USA Today said it spoke with over 20 people who became “severely addicted” to kratom. One of them was Kim Maloney, a 49-year-old Ohio mother, who lost her car, home and marriage when her kratom use spun out of control. She believes it would have killed her, had she not gone into rehab.

"My eyes were rolling in the back of my head. I couldn't walk straight. I didn't leave my couch for months. I had pancreatitis. I had shingles. I was sick. I mean, I was really sick,” Maloney said.

Other news outlets are calling kratom “gas station heroin” and “legal morphine,” taking their cue from FDA Commissioner Marty Makary, MD, who recently announced plans to have a kratom alkaloid called 7-hydroxymitragynine (7-OH) classified as a Schedule One controlled substance --- the same category as heroin and LSD.

“7-OH is an opioid that can be more potent than morphine. We need regulation and public education to prevent another wave of the opioid epidemic,” said Makary.

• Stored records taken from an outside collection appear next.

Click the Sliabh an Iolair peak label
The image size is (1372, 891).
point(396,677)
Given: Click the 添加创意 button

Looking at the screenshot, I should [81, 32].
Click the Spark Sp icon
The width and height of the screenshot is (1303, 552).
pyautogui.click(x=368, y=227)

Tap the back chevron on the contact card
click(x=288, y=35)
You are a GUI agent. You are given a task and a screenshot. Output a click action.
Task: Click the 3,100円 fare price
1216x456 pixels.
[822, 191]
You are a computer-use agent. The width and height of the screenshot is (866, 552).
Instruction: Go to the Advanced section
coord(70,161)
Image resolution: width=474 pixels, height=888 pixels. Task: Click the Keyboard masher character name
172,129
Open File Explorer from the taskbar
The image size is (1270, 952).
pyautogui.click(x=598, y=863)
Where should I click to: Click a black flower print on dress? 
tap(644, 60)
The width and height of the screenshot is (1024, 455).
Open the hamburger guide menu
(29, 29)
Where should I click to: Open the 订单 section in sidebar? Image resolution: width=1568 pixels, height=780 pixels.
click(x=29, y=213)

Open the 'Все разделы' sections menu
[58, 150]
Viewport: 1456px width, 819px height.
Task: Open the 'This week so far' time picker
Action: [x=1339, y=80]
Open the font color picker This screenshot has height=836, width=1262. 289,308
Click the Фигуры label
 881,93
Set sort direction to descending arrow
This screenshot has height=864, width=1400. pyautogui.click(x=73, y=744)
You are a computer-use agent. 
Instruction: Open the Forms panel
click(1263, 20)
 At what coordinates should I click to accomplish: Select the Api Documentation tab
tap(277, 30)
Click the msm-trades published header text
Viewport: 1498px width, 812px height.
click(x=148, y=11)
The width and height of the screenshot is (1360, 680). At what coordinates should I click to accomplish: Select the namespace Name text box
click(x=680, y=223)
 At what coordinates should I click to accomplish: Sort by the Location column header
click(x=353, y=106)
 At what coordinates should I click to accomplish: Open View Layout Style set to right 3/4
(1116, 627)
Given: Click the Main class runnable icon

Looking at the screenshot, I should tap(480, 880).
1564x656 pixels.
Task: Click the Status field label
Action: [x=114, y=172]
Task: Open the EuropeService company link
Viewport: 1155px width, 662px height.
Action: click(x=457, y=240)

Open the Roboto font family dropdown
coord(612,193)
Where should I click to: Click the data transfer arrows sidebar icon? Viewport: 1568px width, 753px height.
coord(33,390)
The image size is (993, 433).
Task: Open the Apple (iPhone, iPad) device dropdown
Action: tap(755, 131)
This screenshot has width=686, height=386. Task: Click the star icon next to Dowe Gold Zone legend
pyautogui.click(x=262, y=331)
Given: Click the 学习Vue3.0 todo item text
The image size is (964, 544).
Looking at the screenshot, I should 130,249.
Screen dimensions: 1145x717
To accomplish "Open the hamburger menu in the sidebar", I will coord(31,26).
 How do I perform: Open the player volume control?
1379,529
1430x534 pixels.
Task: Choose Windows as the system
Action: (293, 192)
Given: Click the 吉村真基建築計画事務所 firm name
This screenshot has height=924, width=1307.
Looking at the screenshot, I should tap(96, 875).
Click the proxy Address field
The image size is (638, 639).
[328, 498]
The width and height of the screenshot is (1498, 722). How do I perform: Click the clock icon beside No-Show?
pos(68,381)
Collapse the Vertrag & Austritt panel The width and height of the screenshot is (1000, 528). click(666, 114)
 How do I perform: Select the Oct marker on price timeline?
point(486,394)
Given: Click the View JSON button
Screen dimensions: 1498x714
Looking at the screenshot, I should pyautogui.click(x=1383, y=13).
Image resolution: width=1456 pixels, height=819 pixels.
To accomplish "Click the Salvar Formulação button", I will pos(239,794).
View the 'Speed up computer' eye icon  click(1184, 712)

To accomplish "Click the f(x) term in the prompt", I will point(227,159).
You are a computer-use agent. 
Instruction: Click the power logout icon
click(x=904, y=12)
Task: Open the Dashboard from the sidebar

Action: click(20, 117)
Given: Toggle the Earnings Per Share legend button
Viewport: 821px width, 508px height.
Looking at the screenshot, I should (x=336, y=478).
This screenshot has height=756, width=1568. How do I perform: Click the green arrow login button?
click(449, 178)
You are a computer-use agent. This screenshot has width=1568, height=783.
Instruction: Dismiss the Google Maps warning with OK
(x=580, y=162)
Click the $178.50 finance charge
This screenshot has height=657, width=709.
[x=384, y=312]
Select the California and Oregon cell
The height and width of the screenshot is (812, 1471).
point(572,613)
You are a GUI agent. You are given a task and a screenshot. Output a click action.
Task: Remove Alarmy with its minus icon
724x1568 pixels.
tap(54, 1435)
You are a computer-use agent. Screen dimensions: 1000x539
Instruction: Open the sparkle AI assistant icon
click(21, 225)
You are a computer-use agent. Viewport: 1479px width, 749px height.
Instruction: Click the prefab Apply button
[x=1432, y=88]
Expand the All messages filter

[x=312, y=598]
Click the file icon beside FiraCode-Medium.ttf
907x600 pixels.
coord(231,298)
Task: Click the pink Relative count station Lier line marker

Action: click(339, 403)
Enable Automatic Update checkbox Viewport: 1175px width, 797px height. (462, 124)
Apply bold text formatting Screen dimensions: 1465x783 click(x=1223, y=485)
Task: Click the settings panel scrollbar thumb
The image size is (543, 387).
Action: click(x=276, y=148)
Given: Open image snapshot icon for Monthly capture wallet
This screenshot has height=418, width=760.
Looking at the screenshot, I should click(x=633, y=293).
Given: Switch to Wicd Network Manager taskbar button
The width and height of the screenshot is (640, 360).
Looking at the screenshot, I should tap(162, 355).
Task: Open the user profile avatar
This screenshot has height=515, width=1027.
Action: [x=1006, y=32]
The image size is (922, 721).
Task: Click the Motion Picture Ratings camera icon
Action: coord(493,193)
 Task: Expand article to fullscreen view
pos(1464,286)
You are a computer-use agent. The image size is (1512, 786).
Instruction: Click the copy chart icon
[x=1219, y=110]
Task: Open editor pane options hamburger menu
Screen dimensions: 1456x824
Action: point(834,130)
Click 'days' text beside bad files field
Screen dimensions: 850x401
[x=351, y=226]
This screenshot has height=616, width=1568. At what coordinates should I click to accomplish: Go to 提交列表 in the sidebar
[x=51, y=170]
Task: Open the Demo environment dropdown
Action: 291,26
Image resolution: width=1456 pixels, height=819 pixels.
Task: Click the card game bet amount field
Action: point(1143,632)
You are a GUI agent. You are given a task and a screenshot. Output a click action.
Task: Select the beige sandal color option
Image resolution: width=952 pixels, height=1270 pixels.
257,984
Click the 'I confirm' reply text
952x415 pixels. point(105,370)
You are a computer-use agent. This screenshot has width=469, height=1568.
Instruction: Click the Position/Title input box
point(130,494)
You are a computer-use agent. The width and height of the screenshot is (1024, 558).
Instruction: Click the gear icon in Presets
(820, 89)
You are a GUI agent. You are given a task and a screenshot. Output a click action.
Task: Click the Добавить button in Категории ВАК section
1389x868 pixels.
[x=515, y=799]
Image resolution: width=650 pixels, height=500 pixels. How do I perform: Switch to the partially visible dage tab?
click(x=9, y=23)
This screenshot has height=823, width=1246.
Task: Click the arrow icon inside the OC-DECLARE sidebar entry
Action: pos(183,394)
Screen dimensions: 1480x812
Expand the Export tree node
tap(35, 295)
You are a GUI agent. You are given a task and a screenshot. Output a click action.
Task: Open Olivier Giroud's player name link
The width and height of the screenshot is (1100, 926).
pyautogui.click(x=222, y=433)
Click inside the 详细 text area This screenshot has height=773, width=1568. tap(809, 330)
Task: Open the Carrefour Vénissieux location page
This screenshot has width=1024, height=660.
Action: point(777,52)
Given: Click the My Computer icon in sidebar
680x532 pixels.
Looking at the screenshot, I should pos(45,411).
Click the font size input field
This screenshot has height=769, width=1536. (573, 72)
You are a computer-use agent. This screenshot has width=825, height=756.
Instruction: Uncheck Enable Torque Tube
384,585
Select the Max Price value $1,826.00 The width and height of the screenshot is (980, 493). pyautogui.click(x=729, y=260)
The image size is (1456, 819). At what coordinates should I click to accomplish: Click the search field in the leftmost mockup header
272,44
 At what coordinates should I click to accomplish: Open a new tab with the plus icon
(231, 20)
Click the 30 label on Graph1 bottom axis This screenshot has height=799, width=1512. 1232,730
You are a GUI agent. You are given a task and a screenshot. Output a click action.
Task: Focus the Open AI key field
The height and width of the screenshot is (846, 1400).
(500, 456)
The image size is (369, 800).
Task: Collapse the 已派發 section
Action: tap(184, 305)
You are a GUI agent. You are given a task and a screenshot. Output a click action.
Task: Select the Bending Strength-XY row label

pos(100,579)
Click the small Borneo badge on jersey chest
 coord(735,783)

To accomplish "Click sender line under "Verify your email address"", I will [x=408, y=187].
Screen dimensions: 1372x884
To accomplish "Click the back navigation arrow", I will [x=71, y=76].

‘Replacing One Addiction with Another’

The FDA’s renewed interest in kratom — and 7-OH in particular — apparently stems from a growing number of social media posts about it being addictive. A Reddit page created last year for people trying to quit 7-OH has over 4,000 members.

“You will have a passionate love affair with 7OH before it shows its true colors,” warns one former user. “Like many, I was a recovered kratom user before trying 7OH. And for the better part of a year, it felt like 7OH was a miracle drug that fixed all the negative side-effects of plain leaf kratom. IT'S NOT.”

Nicholas Campana, a recovering addict and YouTube influencer who goes by the name "Goblin," posted a video a few months ago calling 7-OH the “most dangerous drug in the smoke shop.”

“While kratom is a legitimate step down from opiates, in my opinion this is replacing one addiction with another,” Campana said in the video, which has been viewed over 700,000 times. "7-OH is the latest smoke shop craze. It’s not like the other ones, because this a very, very addictive opioid.”

For the record, neither kratom or 7-OH are opioids. They do not come from poppies. Kratom leaves come from Mitragyna speciosa, a tropical tree native to southeast Asia that belongs to the same botanical family as coffee.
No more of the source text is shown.